The political economy implications of sanctions on Russia can be more catastrophic. There might not be any pipeline deals with Russia. The Nord Stream pipeline plan is already in jeopardy. There won’t be much foreign direct investment in/out of Russia – after all, who would want to invest a long-term financial commitment in a country whose leadership is autocratic and has shown a reckless contempt for its own rule of law.
For sanctions against Russia to be effective, they also need to be more comprehensive in scope and timeline. So far, direct sanctions on Russian exports of oil and gas (from where bulk of their revenue is sources) have been limited. Most exports still continue to Europe.
What about the wealth of Russian oligarchs?
Economists Filip Novokmet, Thomas Piketty and Gabriel Zucman have pointed out that Russia has run huge trade surpluses every year since the early 1990s, which should have led to a large accumulation of overseas assets. Yet, official statistics show Russia with only moderately more assets than liabilities abroad. The obvious explanation to this is that wealthy Russians have been skimming off large sums and parking them abroad. The sums involved are mind-boggling.
Novokmet et al. estimate that in 2015 the hidden foreign wealth of rich Russians amounted to around 85% of Russia’s GDP. Another paper co-written by Zucman found that in Russia, ‘the vast majority of wealth at the top is held offshore.’ As far as one can tell, the overseas exposure of Russia’s elite has no precedent in history – and it creates a huge vulnerability that the West can exploit.”
The question is whether democratic governments across the world can collectively align against Russian oligarchs and would this in any way lead to the containing of the conflict or reduce Putin’s aggression.

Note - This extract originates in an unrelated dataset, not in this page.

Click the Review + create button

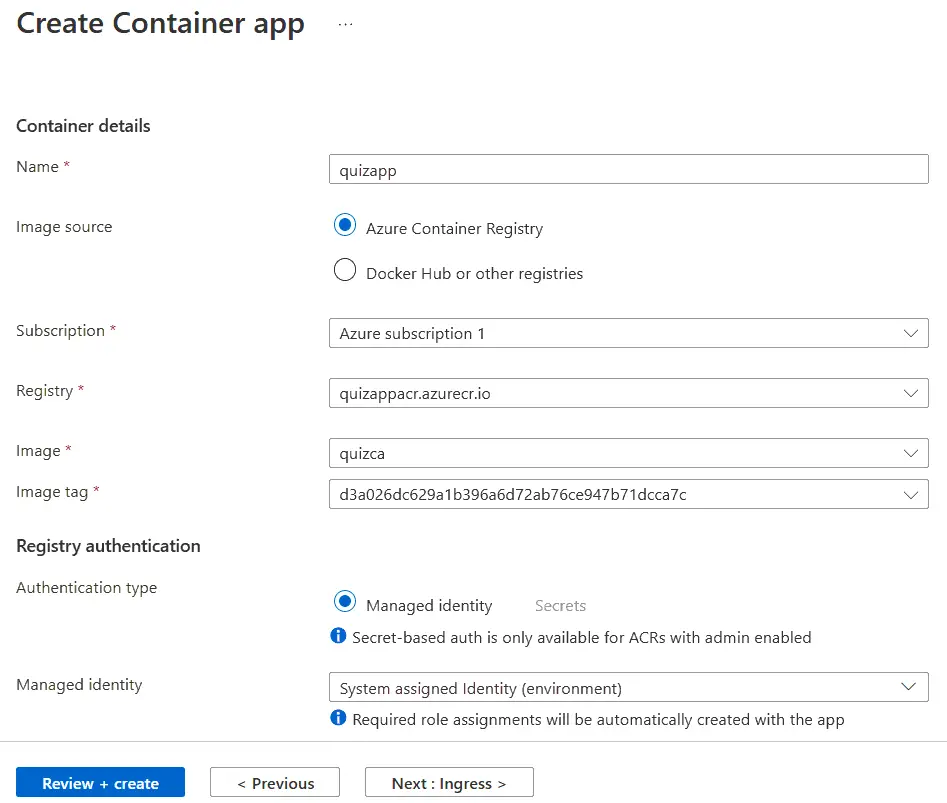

So far it hasn’t worked in changing Putin’s course of action. It is also difficult to ‘bully a bully’.
A sanctioned state under an autocratic leader like Putin may continue to ‘project strength’ despite all economic pitfalls, when it wants to preserve its reputation as tough: it prefers to endure sanctions and maintain its reputation, rather than secure its economy and see its reputation degraded. Cuba has been resisting US sanctions since 1990s, even though its economy has been hit hard, just as Russia was earlier resisting EU sanctions since 2014.
Sanctions can also have an undesirable effect on civil society in the targeted state; this is the phenomenon of rallying around the flag. In some cases, if civil society feels that its country should not be placed under sanctions, this can lead to a strengthening of national cohesion around power. This is what happened with Russian civil society in 2014 after the annexation of the Crimea and the ensuing Western sanctions.
This phenomenon can also take place in a completely different context: if people are too dependent on their leaders for food and basic necessities, civil society can rally behind its leaders because, as Andrei Kolesnikov, explains, “They’d better vote for the hand that feeds them or there might be nothing to eat at all.”
In any case, the need to drive sanctions through greater international cohesion, strategic deployment of measures in a comprehensive manner over a longer time span, will be key for the West to not allow Putin’s Russia to come on top in its war against Ukraine.